Given records ->
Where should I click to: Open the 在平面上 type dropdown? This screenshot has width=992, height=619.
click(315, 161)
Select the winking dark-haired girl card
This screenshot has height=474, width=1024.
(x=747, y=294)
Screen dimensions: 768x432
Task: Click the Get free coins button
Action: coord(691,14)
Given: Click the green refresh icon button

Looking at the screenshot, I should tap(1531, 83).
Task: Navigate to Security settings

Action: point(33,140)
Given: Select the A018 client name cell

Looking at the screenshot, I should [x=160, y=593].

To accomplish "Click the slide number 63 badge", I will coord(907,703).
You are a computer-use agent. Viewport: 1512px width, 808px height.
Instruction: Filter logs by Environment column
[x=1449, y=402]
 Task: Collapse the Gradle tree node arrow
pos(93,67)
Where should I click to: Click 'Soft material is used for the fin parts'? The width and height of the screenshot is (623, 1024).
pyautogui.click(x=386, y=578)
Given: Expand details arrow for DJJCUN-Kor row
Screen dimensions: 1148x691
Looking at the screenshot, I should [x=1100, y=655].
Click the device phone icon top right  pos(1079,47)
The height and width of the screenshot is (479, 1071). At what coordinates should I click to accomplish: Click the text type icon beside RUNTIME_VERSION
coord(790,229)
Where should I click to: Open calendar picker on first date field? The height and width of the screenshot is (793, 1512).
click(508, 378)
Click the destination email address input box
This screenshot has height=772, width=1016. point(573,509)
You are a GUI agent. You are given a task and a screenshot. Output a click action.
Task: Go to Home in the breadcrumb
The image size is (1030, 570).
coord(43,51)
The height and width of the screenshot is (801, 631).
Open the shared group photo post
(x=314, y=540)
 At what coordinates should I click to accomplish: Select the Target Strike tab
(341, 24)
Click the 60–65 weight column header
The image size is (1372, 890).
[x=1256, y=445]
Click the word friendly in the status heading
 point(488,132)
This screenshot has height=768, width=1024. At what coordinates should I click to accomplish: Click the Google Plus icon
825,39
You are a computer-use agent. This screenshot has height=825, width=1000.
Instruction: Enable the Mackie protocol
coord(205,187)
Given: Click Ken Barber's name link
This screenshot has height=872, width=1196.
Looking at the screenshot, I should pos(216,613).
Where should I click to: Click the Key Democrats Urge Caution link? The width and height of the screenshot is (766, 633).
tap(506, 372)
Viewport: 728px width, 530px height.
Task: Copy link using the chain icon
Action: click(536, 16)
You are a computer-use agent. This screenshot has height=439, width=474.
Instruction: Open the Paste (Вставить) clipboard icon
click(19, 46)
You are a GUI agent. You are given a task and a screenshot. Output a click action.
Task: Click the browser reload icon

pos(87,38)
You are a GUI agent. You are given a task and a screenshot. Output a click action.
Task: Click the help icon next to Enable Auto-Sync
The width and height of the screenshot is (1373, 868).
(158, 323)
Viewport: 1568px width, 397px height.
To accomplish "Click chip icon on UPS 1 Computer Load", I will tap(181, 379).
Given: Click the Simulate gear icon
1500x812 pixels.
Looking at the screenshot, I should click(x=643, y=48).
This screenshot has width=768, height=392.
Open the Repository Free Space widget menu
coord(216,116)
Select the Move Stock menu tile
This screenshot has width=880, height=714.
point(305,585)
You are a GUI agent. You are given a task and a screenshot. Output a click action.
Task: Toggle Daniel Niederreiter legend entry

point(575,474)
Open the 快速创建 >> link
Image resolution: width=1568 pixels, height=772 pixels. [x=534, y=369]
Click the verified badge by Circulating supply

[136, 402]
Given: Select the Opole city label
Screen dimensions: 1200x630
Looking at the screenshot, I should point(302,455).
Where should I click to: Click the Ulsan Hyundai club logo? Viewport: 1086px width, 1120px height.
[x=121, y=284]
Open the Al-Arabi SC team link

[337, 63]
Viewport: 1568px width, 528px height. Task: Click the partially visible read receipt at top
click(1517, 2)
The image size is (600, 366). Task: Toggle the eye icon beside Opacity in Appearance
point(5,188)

Instructions to follow ->
What lines of the data contain the string "will"? List them.

Response to the exercise ->
To accomplish "Click the slide number 63 badge", I will coord(907,703).
To accomplish "Click chip icon on UPS 1 Computer Load", I will tap(181, 379).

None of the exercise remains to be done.